The Milford police and fire departments replaced the radios worn by emergency responders last year, leaving the old stock available for resale.
Instead, the fire and police chiefs agreed to rehab the equipment and distribute them to local schools, the town library and other public places that draw large numbers of children, where administrators and other personnel can use them in an emergency.
The decision followed a series of meetings among town and school officials, in the wake of the Newtown, CT school shooting tragedy.
The radios provide a portable, direct connection to the combined fire and police dispatch at the Milford police station, said Police Chief Thomas O'Loughlin. And police officers hear it too, so they can respond if needed.
Even in everyday incidents, every second counts, he said.
Twenty-one radios were distributed, most to the Milford Public Schools, with one radio going to the Milford Youth Center, two for the Milford Town Library and one radio for the Milford Catholic Elementary School.
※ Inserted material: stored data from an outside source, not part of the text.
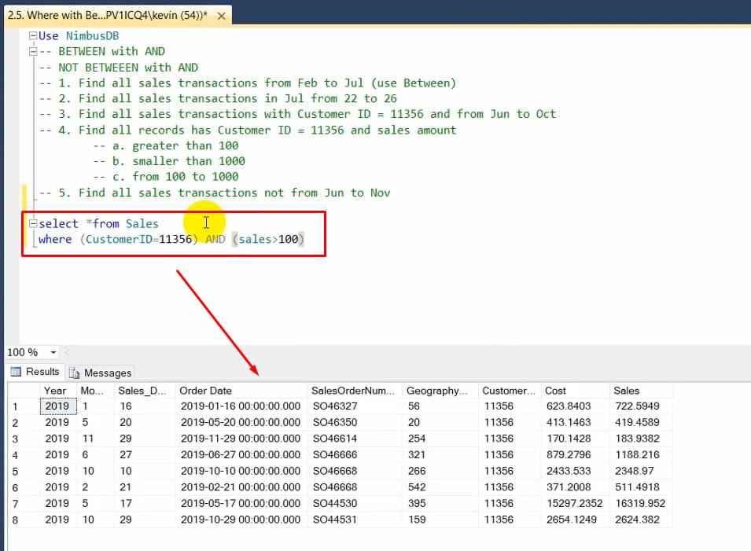Viewport: 751px width, 551px height.
Task: Click the collapse box beside BETWEEN with AND
Action: [31, 51]
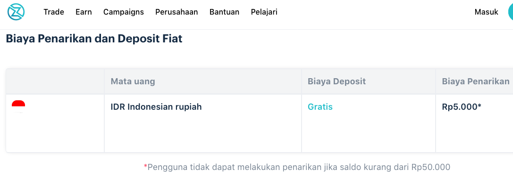This screenshot has height=178, width=513.
Task: Expand the Pelajari navigation item
Action: click(x=264, y=12)
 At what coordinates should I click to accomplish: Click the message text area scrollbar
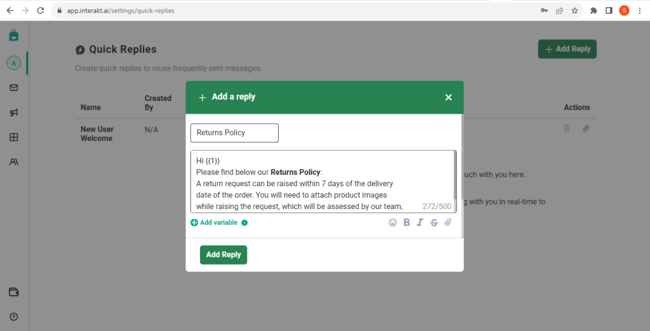click(x=455, y=175)
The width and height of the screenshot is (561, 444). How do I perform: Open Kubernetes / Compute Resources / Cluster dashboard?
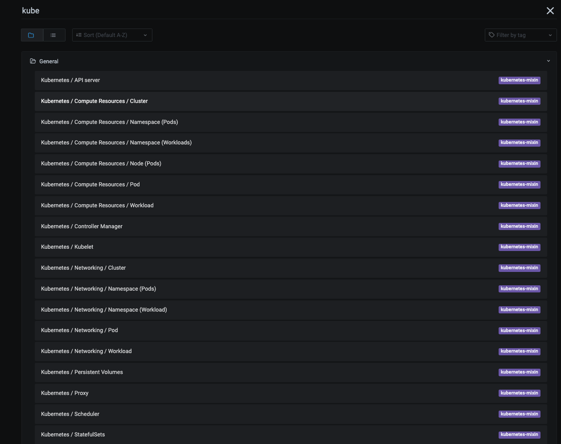point(94,101)
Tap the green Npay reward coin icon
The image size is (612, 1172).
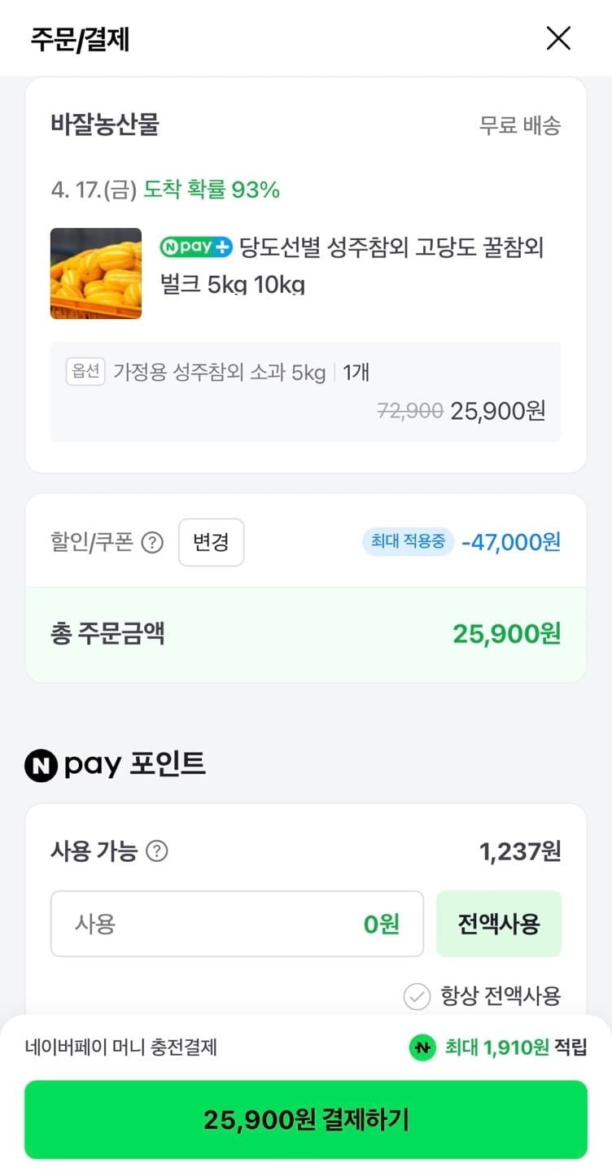[422, 1047]
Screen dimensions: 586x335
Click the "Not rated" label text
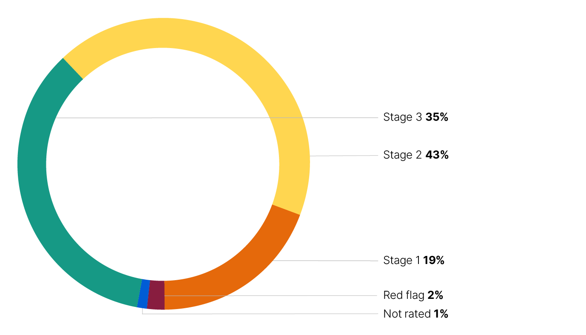pyautogui.click(x=407, y=314)
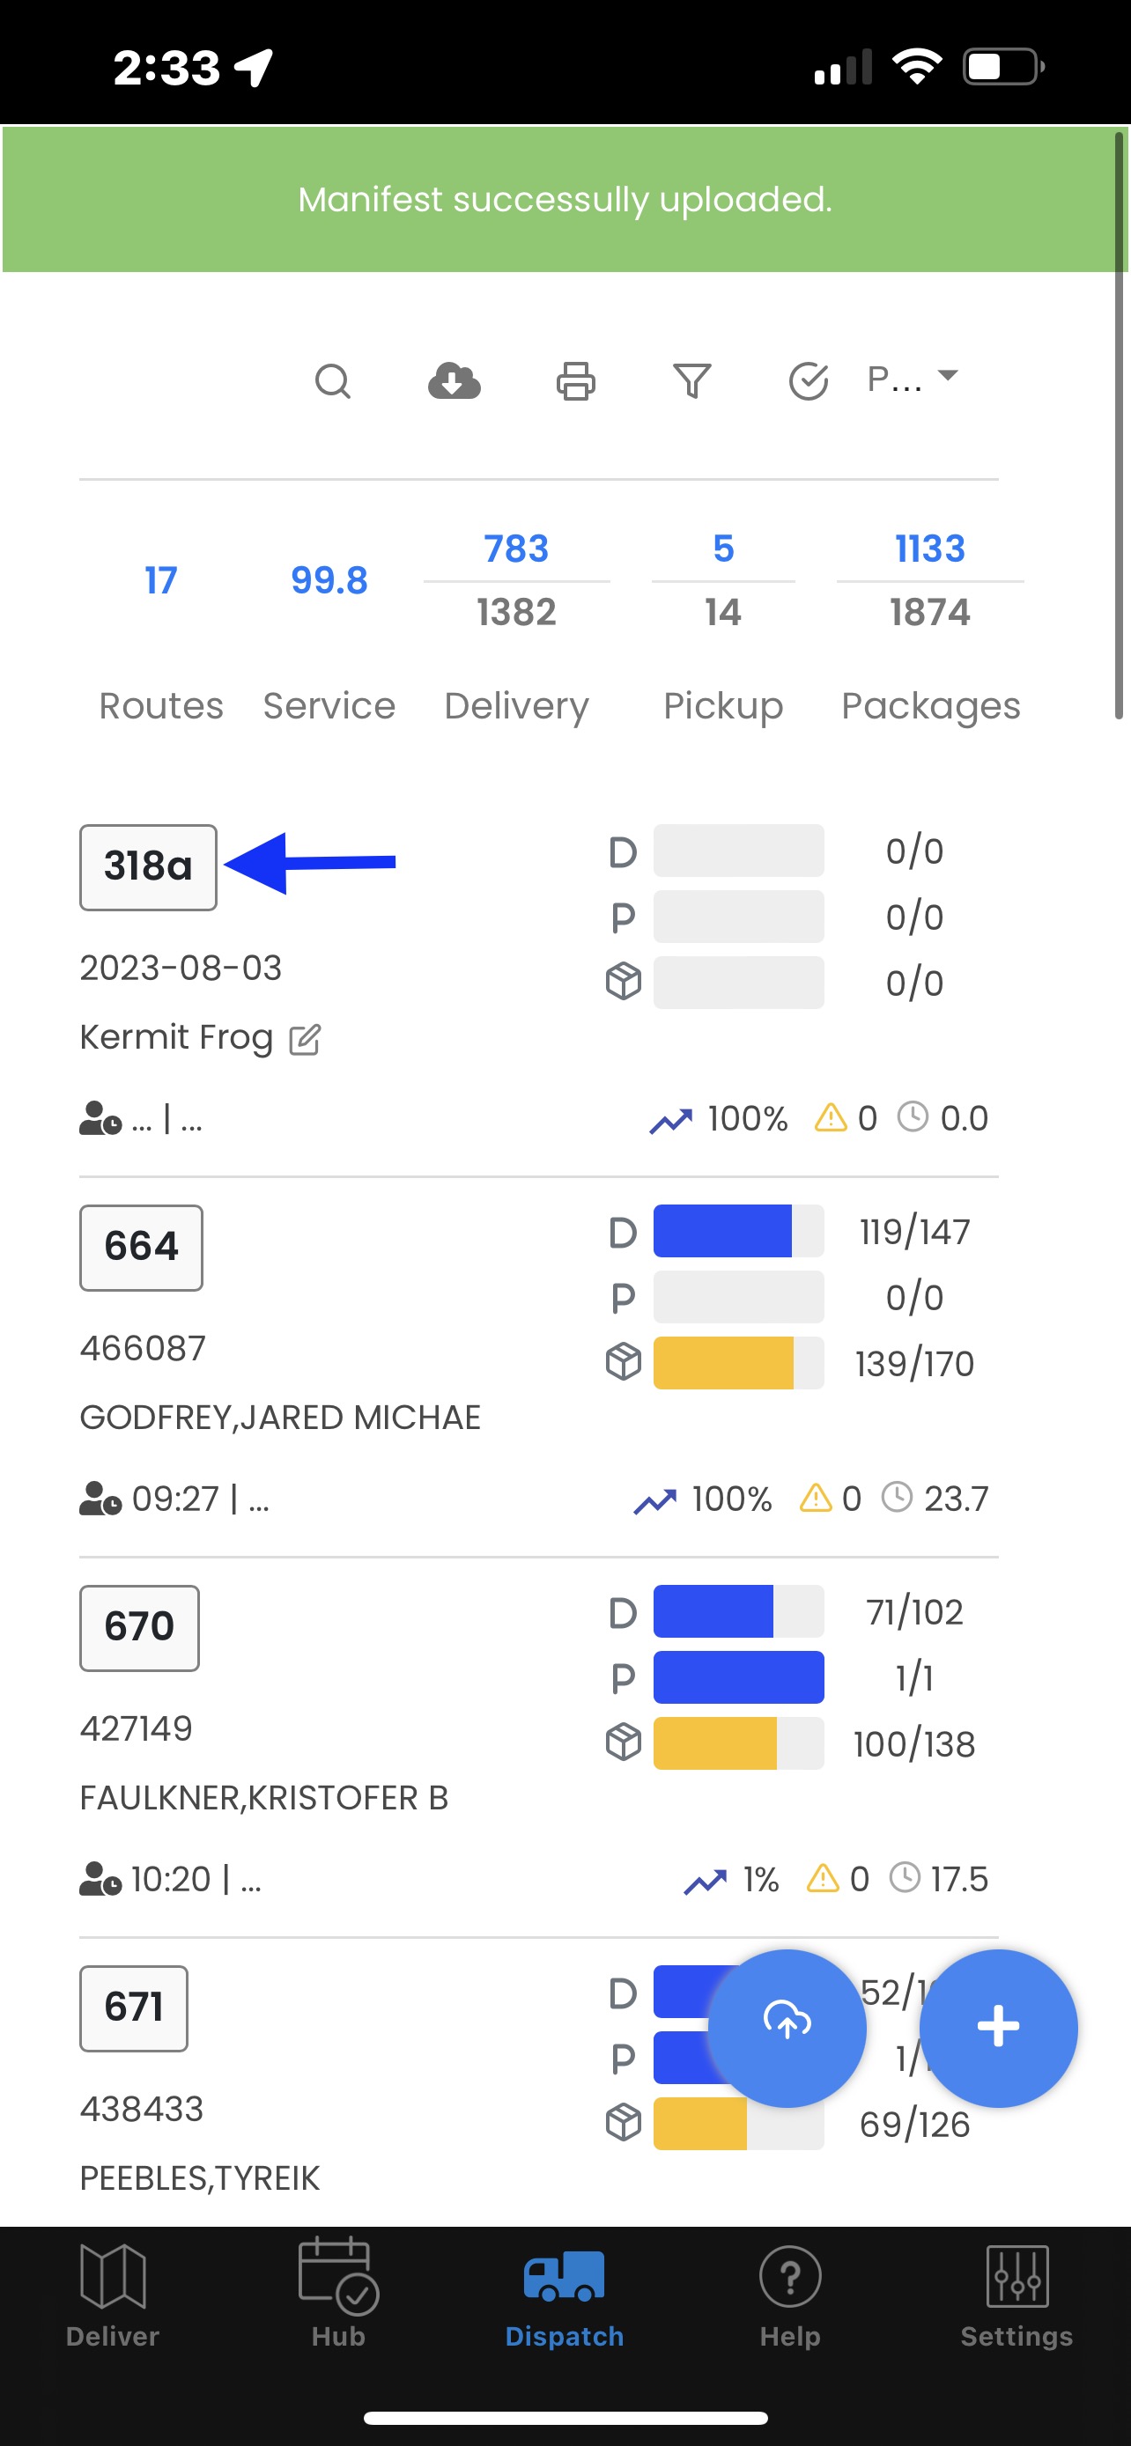1131x2446 pixels.
Task: Tap the printer icon
Action: pyautogui.click(x=575, y=381)
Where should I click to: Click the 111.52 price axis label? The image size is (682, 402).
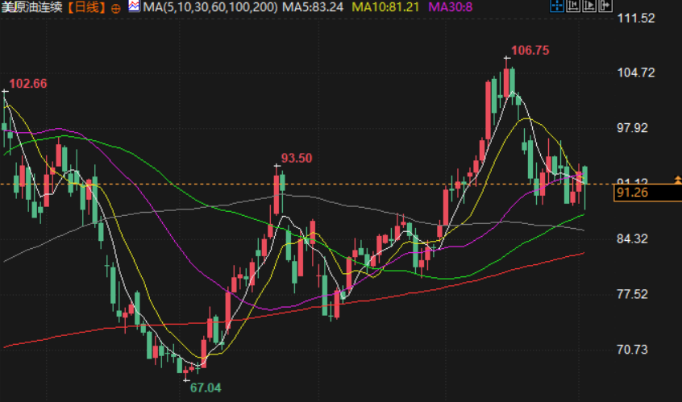[x=636, y=19]
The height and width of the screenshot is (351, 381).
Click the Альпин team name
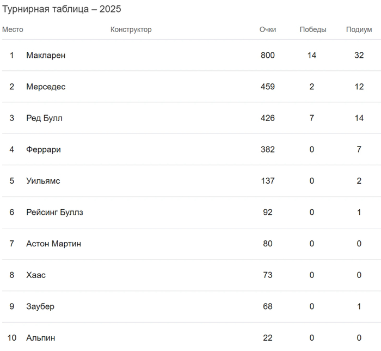tap(41, 338)
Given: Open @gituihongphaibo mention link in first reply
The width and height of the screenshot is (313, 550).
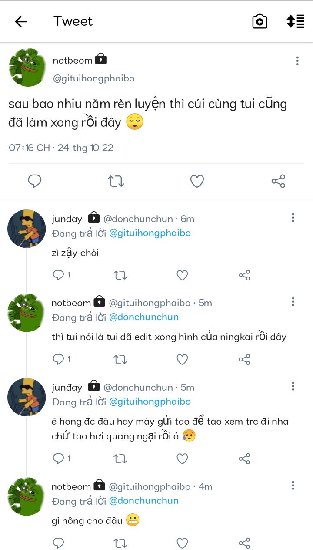Looking at the screenshot, I should 150,233.
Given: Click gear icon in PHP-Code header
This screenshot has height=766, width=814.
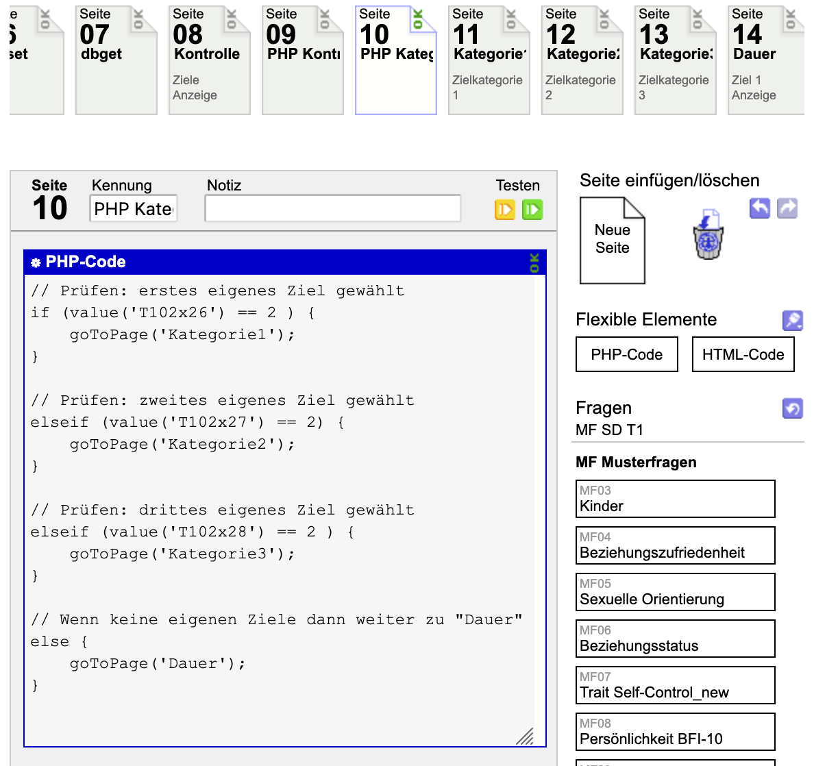Looking at the screenshot, I should 36,262.
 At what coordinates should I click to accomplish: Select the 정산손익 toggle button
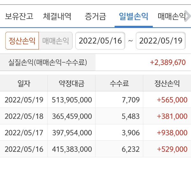22,41

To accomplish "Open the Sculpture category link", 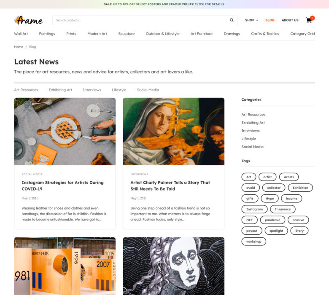I will coord(126,34).
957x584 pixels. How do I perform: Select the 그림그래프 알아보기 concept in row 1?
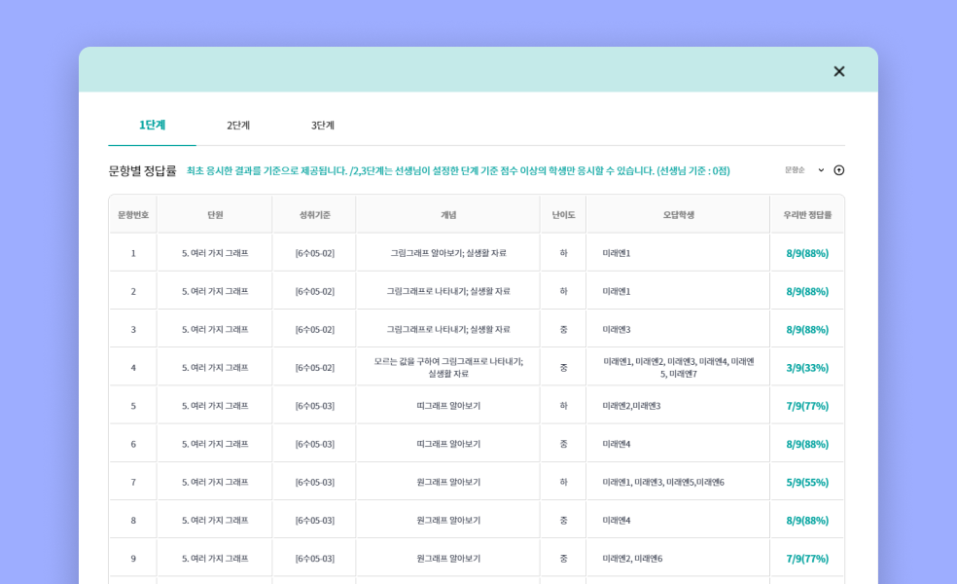pos(448,253)
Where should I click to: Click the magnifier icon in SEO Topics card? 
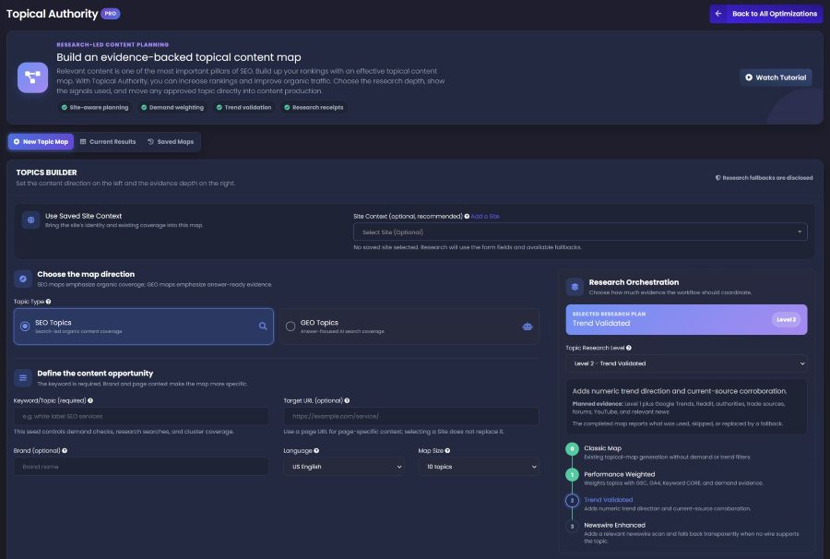[263, 327]
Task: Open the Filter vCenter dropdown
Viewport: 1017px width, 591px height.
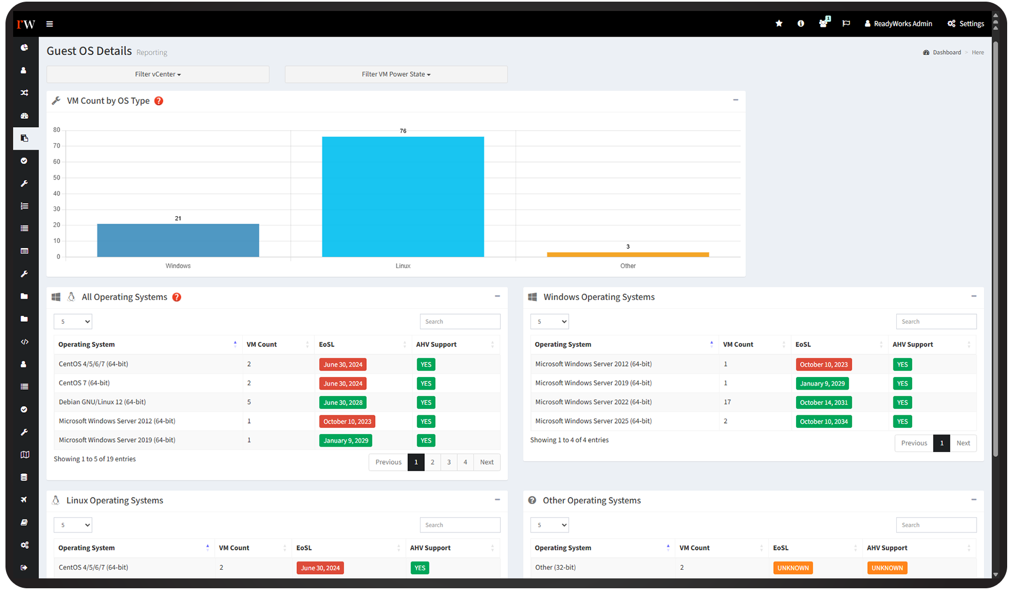Action: [x=157, y=74]
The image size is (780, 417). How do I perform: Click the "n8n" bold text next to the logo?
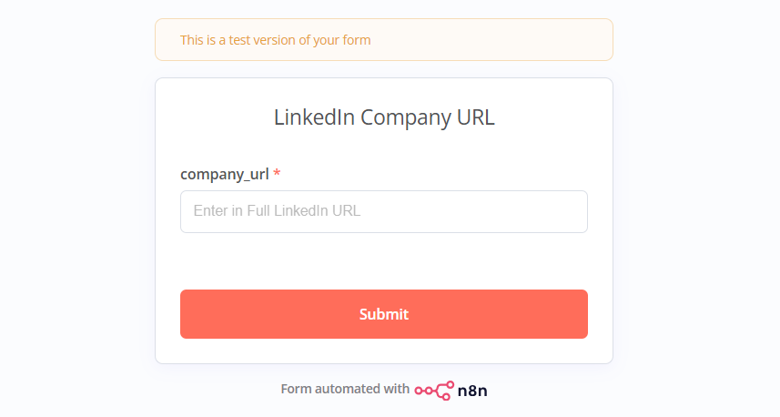point(472,391)
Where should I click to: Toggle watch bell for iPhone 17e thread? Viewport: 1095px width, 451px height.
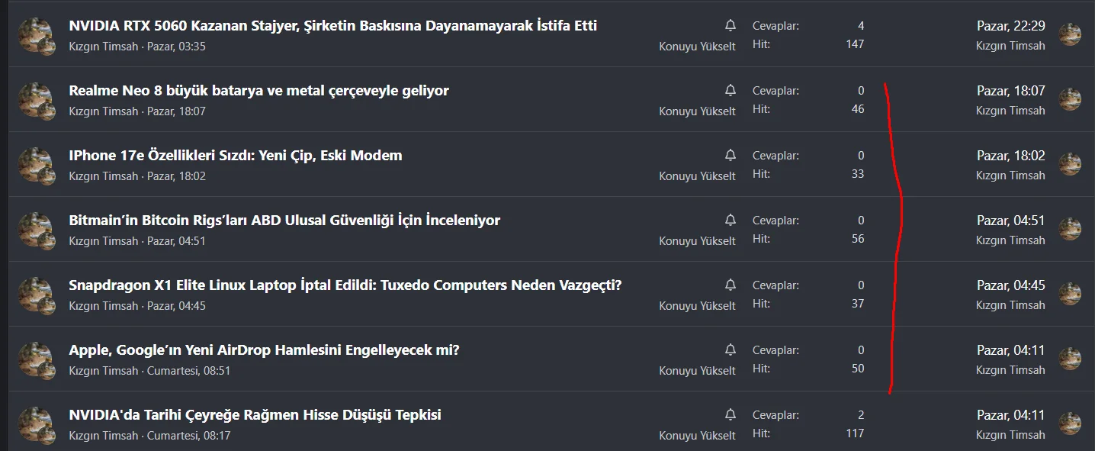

The radios will allow personnel to speak with each other inside the buildings on a local frequency, but will also allow them to contact the emergency dispatch, if needed, and then communicate with responding police, firefighters, EMTs or paramedics.
Each radio is either assigned to a person, or to a location, such as one for recess monitors in the elementary and middle schools. If the person uses the radio to contact emergency dispatch, the dispatcher will know immediately who is calling for help, O'Loughlin said.
The radios were rehabbed for their new purpose at a cost of about $25 each, he said, by George Voorhees of Voorhees Communication. They can be carried, or worn at the hip. The rehabbed radios will not include the shoulder unit carried by police.
O'Loughlin said the effort to distribute the radios is the first of its kind in the nation, and "places the services of the police department at the fingertips of school administrators and staff; library and youth center staff."